DEATH CERTIFICATE

HILLARD HAGAN SMITH, JR.

Date   31 October 1930
Cert:  24408
Place of Death: Voting Pct:  Good Sam. Hosp., Lexington, Fayette Co., Ky.
Full Name:  Hillard Hagan SMITH, Jr.
Residence:  Hindman, Ky.
Length of Residence in city where death occurred:  (blank)

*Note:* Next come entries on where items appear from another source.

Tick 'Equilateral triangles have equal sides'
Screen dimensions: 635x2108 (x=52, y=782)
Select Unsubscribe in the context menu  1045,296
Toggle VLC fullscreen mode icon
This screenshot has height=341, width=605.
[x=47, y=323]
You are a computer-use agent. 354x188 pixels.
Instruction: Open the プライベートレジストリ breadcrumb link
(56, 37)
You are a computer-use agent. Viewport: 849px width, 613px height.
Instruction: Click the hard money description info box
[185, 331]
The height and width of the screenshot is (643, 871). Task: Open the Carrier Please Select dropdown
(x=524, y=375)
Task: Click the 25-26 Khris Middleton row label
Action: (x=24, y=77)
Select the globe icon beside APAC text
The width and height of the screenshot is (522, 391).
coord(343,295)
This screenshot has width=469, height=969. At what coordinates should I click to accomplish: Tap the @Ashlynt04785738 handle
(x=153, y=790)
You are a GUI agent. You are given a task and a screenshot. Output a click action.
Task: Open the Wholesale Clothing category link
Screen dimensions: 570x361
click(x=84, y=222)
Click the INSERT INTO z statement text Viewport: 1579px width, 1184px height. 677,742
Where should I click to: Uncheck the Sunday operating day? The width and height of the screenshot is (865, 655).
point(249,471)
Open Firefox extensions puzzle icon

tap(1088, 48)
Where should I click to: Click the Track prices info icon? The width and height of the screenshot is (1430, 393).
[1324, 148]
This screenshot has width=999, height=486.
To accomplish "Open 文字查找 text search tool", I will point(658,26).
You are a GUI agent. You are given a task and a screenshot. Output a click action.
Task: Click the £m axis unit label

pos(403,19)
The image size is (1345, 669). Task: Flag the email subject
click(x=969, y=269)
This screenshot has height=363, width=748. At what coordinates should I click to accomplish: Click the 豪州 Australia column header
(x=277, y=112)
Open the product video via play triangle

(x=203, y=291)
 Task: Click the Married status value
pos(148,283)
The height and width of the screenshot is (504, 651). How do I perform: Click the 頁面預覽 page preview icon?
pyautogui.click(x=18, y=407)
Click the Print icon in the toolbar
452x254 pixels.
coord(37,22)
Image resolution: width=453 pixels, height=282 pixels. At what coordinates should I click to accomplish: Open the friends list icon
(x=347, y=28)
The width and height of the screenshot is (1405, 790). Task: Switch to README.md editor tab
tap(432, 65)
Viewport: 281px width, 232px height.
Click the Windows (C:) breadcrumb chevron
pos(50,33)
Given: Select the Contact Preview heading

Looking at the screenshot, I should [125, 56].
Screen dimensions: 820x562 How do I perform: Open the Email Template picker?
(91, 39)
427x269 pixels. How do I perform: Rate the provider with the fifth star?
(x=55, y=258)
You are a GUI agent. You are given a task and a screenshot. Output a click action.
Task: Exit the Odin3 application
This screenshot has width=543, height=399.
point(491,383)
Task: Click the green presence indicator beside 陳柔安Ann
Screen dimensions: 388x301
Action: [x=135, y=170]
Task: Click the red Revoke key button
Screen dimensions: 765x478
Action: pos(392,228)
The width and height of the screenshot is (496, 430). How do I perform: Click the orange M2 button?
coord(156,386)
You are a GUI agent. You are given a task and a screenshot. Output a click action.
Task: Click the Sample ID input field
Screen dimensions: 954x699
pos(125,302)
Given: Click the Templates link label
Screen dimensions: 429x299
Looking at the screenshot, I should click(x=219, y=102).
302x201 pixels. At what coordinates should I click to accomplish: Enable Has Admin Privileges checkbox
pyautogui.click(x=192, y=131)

Sex, Color or Race, Marital Status:  Male, White, Single
Husband or Wife of:  (blank)
Date of Birth:  27 December 1905
Age: 25 years, 10 months, 03 days
Occupation:  (blank)
Birthplace:  Knott Co., Ky.
Father Name:  H. Hagan SMITH
Birthplace Father:  Knott Co., Ky.
Mother Maiden Name:  Dicie FRANCIS
Birthplace Mother:  Knott Co., Ky.
Informant/Address:  H. H. SMITH, Hindman, Ky.
Filed:  05 November 1930
Registrar:  D. A. Furlong
Death of Date:  31 October 1930
I hereby certify that I attended deceased from (blank) to (blank), that I last saw h-- alive on (blank), and that death occurred on the date stated above at 5:15 p.m.
Cause of Death:  Fractured skull and internal injuries sustained in an accidental Auto Accident
Duration:  (blank)
Contributory:  Auto Accident 8 miles Winchester Rd. (Fayette Co.)
Duration:  (blank)
Where was disease contracted if not at place of death?: (blank)
Did an operation precede death: (blank) Date: (blank)
Was there an autopsy: (blank)
What test confirmed diagnosis: (blank)
Signed/Address:  J. H. Kerr, Coroner, 03 November 1930, Lexington, Ky.
Place of Burial or Removal:  Hindman, Ky.
Date of Burial:  02 November 1930
Undertaker/Address:  Kerr Bros., Lex., Ky.